The same issue-by-issue methodology appears when nominally state-law claims intersect with patent doctrine. In BearBox LLC v. Lancium LLC, the court stated that “Federal Circuit law governs whether federal patent law preempts a state law claim.”15 It then held that the conversion theory at issue, as pleaded, sought “patent-like protection” and was therefore preempted.16 Bearbox confirms a broader point: labels do not control. A claim styled as one arising under state law may still be governed by Federal Circuit law when the issue presented is whether the state-law theory conflicts with the federal patent scheme.

In Modern Patent Appeals, the Governing-Law Question Is Part of the Merits

The question “which law governs?” is not a boring doctrinal chore – in modern patent appeals, it is part of the substance of appellate practice. The Federal Circuit’s recent cases show that the answer may determine more than the standard of review. The court applies it issue by issue, and the choice can affect the governing standard, the standard of review, the framing of the argument, and, at times, the outcome.

Footnotes

1. 28 U.S.C. § 1295(a)(1), (4); Arctic Cat Inc. v. Bombardier Recreational Prods. Inc., No. 2017-1475, slip op. at 3-4 (Fed. Cir. Dec. 7, 2017). 

2. Focus Prods. Group Int’l, LLC v. Kartri Sales Co., Nos. 2023-1446, 2023-1450, 2023-2148, 2023-2149, slip op. at 12 (Fed. Cir. Sept. 30, 2025) (venue under 28 U.S.C. § 1400(b) is an “issue unique to patent law” and is governed by Federal Circuit law). 

3. Id. at 12-13. 

4. EcoFactor, Inc. v. Google LLC, No. 2023-1101, slip op. at 4-5 (Fed. Cir. May 21, 2025). 

5. Id. at 6, 9.

6. Magnolia Med. Techs., Inc. v. Kurin, Inc., No. 2024-2001, slip op. at 5-7 (Fed. Cir. Mar. 6, 2026).

7. Id. 

8. Id. at 9-10. 

9. Id. at 9-10. 

10. Id. at 8, 10-11. 

11. Trudell Med. Int’l Inc. v. D R Burton Healthcare, LLC, No. 2023-1777, slip op. at 5, 10-12 (Fed. Cir. Feb. 7, 2025).

12. Id.

13. Barry v. DePuy Synthes Cos., No. 2023-2226, slip op. at 9-11, 18-21 (Fed. Cir. Jan. 20, 2026).

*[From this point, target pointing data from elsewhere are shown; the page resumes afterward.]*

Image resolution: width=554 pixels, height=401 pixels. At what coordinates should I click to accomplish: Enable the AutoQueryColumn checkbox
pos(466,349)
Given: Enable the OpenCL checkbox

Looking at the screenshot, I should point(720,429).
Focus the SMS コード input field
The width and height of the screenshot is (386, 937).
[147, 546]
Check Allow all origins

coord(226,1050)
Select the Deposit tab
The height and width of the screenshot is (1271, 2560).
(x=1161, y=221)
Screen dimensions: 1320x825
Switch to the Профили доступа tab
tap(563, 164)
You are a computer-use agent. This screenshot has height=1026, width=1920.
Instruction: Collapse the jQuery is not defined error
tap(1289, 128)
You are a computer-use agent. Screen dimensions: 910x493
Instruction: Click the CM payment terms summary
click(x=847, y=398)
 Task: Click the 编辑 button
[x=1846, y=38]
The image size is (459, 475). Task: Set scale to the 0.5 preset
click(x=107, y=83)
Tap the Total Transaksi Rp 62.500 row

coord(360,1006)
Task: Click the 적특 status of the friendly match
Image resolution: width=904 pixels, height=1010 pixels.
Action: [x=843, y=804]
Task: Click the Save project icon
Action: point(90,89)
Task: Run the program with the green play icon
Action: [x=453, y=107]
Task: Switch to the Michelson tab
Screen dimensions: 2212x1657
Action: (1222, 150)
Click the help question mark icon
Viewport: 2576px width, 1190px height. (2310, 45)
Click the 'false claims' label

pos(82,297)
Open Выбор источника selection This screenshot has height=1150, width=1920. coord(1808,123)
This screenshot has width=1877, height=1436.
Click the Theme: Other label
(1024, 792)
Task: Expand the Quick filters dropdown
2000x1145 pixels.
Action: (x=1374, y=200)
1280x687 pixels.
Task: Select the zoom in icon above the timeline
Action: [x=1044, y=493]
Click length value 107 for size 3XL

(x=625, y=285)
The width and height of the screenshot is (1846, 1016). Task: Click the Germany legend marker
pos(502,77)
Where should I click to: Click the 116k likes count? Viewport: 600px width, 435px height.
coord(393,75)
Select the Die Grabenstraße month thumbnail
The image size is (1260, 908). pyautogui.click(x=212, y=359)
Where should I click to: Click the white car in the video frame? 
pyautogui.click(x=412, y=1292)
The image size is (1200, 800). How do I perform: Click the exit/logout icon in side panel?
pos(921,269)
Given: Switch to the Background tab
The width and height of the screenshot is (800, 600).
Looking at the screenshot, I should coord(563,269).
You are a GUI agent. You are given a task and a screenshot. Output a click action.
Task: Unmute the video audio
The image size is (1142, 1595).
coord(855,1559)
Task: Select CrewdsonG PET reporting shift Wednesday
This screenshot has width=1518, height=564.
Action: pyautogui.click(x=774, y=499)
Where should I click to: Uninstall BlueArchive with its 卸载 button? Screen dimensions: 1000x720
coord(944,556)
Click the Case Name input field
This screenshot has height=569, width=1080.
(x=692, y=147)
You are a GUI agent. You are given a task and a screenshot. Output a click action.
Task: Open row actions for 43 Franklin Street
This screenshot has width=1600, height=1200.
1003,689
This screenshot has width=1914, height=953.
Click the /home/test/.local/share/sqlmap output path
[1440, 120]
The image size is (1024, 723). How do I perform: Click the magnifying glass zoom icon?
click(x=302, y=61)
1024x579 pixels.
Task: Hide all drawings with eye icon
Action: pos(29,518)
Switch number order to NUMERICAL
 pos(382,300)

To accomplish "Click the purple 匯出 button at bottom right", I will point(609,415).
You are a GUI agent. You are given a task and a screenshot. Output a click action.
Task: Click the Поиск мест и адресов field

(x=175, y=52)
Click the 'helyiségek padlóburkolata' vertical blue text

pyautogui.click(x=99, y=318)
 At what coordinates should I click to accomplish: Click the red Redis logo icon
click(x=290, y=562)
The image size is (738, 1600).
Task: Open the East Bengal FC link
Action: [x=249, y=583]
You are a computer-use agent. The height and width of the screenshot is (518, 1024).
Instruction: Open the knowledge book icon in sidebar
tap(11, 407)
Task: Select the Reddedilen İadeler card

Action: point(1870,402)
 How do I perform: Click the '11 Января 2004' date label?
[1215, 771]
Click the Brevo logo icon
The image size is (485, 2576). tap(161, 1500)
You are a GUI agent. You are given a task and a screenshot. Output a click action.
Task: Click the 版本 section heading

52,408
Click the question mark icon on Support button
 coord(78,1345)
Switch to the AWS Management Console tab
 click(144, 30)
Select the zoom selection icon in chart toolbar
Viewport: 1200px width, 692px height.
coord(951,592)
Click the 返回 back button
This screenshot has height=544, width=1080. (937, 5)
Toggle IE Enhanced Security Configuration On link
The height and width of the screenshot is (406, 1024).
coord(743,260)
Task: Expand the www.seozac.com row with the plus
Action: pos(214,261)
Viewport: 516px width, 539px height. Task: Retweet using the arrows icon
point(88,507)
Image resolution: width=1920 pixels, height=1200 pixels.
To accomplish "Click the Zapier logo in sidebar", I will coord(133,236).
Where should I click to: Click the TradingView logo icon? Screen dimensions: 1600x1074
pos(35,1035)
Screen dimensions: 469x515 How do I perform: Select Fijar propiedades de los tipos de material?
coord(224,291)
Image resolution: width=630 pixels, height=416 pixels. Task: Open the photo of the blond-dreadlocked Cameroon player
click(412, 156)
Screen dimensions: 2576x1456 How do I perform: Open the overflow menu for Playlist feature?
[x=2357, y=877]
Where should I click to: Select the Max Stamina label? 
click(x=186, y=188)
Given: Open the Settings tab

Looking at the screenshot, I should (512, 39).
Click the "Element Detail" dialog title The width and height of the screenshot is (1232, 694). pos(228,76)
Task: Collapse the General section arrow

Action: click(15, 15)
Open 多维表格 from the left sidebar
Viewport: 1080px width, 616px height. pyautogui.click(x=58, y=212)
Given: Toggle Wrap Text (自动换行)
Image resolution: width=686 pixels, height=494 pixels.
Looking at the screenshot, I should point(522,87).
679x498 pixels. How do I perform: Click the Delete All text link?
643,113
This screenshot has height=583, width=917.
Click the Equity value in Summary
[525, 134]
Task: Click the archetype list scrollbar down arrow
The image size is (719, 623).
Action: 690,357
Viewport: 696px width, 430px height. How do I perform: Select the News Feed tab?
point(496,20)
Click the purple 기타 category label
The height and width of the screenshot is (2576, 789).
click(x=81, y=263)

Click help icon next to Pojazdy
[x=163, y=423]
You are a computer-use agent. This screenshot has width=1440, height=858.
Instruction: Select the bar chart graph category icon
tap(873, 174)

14. Exafer Ltd. v. Microsoft Corp., No. 2024-2296, slip op. at 8 (Fed. Cir. Mar. 6, 2026) (damages methodology was “tethered to the patented invention” and therefore satisfied Rule 702).

15. BearBox LLC v. Lancium LLC, No. 2023-1922, slip op. at 11-15 (Fed. Cir. Jan. 13, 2025).

16. Id.

The content of this article is intended to provide a general guide to the subject matter. Specialist advice should be sought about your specific circumstances.